Investors in a SPAC sponsored by Mudrick Capital would like to see similar returns from their recently announced merger with Topps. The $1.3 billion deal will let the memorabilia company bypass the traditional IPO process and begin trading on the Nasdaq exchange. Regulators, however, seem to be getting anxious watching companies like Topps head straight to the big leagues.
The acting director of the Securities and Exchange Commission’s Division of Corporation Finance, John Coates, sounded off about SPACs last week. As Cydney Posner of Cooley noted, Coates’s comments pointed to the biggest question raised by the SPAC market frenzy: Shouldn’t we treat SPACs and IPOs the same?
You could say that SPACs are gaming the system more blatantly than the 2017 Houston Astros. These placeholder companies hold their own IPOs on the cheap, then use the proceeds to acquire private companies. The “mergers” between the blank-check companies and their acquisitions effectively turn private companies like Topps into public ones, but at a fraction of the cost and hassle required in a standard IPO. The SPAC and traditional IPO paths both end up on the public market, but one mandates stronger investor protections than the other.
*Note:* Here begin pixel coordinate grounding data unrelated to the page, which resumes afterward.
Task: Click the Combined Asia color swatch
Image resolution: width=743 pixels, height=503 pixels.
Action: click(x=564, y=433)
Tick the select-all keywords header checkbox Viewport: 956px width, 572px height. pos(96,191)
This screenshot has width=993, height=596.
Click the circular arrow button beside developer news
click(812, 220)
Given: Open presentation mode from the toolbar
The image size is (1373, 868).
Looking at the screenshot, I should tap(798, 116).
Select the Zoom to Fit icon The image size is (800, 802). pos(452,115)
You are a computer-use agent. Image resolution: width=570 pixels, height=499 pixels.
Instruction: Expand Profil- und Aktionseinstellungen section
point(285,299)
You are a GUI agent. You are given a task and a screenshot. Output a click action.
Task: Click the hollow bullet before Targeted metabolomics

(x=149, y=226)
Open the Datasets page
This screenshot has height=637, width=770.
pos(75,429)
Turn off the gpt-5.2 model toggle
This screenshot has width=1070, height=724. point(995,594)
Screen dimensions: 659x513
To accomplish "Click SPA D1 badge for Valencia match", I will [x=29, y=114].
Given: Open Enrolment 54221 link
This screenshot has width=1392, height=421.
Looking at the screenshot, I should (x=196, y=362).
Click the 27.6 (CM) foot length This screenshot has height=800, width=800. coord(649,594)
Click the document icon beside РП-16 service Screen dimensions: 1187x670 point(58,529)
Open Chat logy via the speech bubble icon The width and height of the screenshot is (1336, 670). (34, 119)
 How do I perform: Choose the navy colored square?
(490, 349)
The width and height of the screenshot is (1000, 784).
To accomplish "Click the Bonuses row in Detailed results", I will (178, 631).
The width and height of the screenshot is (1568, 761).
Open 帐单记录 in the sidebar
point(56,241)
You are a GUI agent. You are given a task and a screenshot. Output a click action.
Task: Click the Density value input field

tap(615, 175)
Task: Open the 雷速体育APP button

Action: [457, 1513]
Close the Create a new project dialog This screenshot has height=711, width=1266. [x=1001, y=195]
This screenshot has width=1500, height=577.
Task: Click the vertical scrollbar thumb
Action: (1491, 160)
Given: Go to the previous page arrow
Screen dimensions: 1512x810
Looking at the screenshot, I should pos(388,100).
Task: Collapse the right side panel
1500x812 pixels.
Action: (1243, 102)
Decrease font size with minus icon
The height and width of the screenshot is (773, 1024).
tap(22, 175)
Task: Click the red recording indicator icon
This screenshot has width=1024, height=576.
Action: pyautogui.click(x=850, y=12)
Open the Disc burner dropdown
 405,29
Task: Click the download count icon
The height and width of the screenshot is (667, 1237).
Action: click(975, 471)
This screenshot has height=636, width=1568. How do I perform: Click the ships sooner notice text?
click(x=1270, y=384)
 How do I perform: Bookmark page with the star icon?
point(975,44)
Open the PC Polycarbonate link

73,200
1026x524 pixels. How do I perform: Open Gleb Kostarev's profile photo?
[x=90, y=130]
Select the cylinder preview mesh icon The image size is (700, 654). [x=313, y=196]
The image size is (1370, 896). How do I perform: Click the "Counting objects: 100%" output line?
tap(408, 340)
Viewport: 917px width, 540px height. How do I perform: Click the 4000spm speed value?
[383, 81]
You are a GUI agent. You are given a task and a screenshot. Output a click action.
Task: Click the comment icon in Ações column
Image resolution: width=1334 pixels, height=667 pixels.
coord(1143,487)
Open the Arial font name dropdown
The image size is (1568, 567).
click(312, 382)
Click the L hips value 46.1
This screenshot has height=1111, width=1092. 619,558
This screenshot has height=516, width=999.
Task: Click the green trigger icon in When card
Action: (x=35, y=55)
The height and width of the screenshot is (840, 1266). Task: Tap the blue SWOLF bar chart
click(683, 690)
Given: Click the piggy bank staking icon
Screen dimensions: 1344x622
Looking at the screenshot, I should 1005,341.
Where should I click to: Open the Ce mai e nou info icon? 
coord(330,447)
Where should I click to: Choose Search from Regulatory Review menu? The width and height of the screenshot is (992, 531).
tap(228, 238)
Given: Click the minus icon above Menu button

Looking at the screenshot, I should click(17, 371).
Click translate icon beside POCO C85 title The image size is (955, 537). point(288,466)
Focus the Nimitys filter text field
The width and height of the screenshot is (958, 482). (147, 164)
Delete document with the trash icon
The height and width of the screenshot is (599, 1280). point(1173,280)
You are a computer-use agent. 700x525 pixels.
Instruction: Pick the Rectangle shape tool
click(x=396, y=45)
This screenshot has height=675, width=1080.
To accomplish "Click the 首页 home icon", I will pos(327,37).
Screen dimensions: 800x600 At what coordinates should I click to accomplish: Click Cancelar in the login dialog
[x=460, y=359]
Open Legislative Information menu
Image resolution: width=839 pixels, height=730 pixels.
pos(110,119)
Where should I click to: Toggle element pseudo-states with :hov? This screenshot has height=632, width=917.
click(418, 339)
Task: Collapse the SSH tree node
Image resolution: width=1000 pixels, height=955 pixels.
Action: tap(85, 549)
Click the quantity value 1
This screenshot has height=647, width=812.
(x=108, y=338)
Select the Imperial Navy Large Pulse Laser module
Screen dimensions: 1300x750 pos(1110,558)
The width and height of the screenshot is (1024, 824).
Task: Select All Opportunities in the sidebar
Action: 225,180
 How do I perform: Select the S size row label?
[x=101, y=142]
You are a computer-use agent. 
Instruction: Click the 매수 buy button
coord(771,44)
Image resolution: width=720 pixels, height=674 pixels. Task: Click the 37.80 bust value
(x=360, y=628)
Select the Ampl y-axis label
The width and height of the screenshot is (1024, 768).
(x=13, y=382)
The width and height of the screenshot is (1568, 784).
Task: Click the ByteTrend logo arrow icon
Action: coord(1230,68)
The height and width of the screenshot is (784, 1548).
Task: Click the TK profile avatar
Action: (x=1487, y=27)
For the moment, entrepreneurs and investors are riding the SPAC winning streak. The first quarter of 2021 alone witnessed roughly 300 SPACs hit U.S. stock exchanges and rake in a total of about $100 billion in the process. In perhaps the clearest sign yet of their utility in the capital markets, a SPAC was able to salvage the epic boondoggle of the WeWork offering, which infamously crashed in 2019 under the scrutiny of the traditional IPO process.
The SPAC explosion is adding urgency to critics’ claims that the SEC isn’t moving decisively enough to get a handle on the market. In the aptly titled column “SEC’s Stodgy SPAC Alerts Won’t Protect Investors,” Bloomberg’s Alexis Leondis exhorted the SEC and like-minded regulators to “bring their investor education tactics into the 21st century” when it comes to policing the investing vehicles. Leondis argues regulators also need to beef up oversight of brokers, give retailers more information and lay down the law vigorously in the enforcement realm.
For those who share Leondis’s views, Coates’s meditation on SPAC regulation and some guidance from the Division of Corporation Finance and the SEC’s chief accountant won’t be good enough. In remarks at a legal conference, Coates hinted at “some significant and yet undiscovered issues” with SPACs. Even then, he acknowledged that whatever those unspecified issues may be, they won’t kill off SPACs.
SPACs aren’t new, which makes it difficult for the SEC to take a wait-and-see approach here. And assuming SPACs are here to stay, pressure will probably only build for more vigorous SEC oversight.
Just ask the guy standing behind the catcher: In a game with high stakes, it’s never easy to be the umpire.